Group pre-tax profits were at a new high of £452 million ($710 million) for the financial year to the end of March. This came down to a net result of £250 million after taxes, and a £125 million write-down against its holding in USAir.

BA chairman Sir Colin Marshall says that the write-down, which covers roughly half of its $400 million investment in USAir, was forced by accounting changes, rather than concerns over the health of its US partner.

Presenting the results, Marshall commented on the "irony" of having to make the long-anticipated write-down, just as USAir had won agreement on concessions with its unions. The USAir share-price has virtually doubled on news of the agreement and the carrier's improving financial performance. Marshall, however, plays down the speed with which the union deals may win final approval, saying that it was likely to take place "very much later this year".

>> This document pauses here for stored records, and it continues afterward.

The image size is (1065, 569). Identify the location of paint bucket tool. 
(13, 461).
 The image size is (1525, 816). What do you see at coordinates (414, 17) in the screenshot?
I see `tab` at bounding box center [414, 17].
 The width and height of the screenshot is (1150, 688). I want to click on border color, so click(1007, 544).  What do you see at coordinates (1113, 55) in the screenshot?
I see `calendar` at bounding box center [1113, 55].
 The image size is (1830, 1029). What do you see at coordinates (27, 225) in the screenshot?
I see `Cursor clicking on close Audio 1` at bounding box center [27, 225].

He adds that BA achieved the targeted $100 million bottom-line benefit from the USAir code-sharing partnership, and is confident of "...doing better than that this year". US connecting traffic more than doubled over 1994/5, largely on the back of the USAir interlining. On average, around 400 passengers a day are transferring between the two airlines, says BA.

"The only black spot has been the performance of our operating subsidiaries in continental Europe," says BA managing director Bob Ayling. TAT and Deutsche BA (DBA) together racked up losses of £90 million.

Ayling says that the DBA performance was "encouraging" given its breakneck expansion, which saw passenger traffic grow by 72% in 1994. The target for 1995 is for a more moderate 15% growth.

BA is less positive about French subsidiary TAT, which is in the process of a major restructuring which has seen it withdraw from loss-making Scandinavian services and abandon the beginnings of a regional hub at Nice. Ayling says that BA will continue to monitor the performance of the slimmed-down carrier.

The overall contribution from alliance partners came to £50 million, although this is expected to grow significantly this year, helped by the joint services agreement with Qantas Airways which comes on stream in October.

Meanwhile, BA has pledged to continue its twin strategy of pruning costs and improving its passenger mix. BA reveals that it achieved cost savings of £160 million in 1994, beating its target of £150 million. A similar target has been set for the coming year, says Ayling. He says that without five years of consistent cost-cutting, BA would now be posting pre-tax losses of around £300 million, other things being equal.

Premium-passenger traffic continued to recover, growing by 9% over the year, against overall traffic growth of 6.7%. Load factors also reached a record 71.6%, with many peak services now flying full.

Ayling says that with capacity growth planned at a modest 7% over the coming year, the drive will be to raise load factors on non-peak services, and improve the mix where capacity is constrained.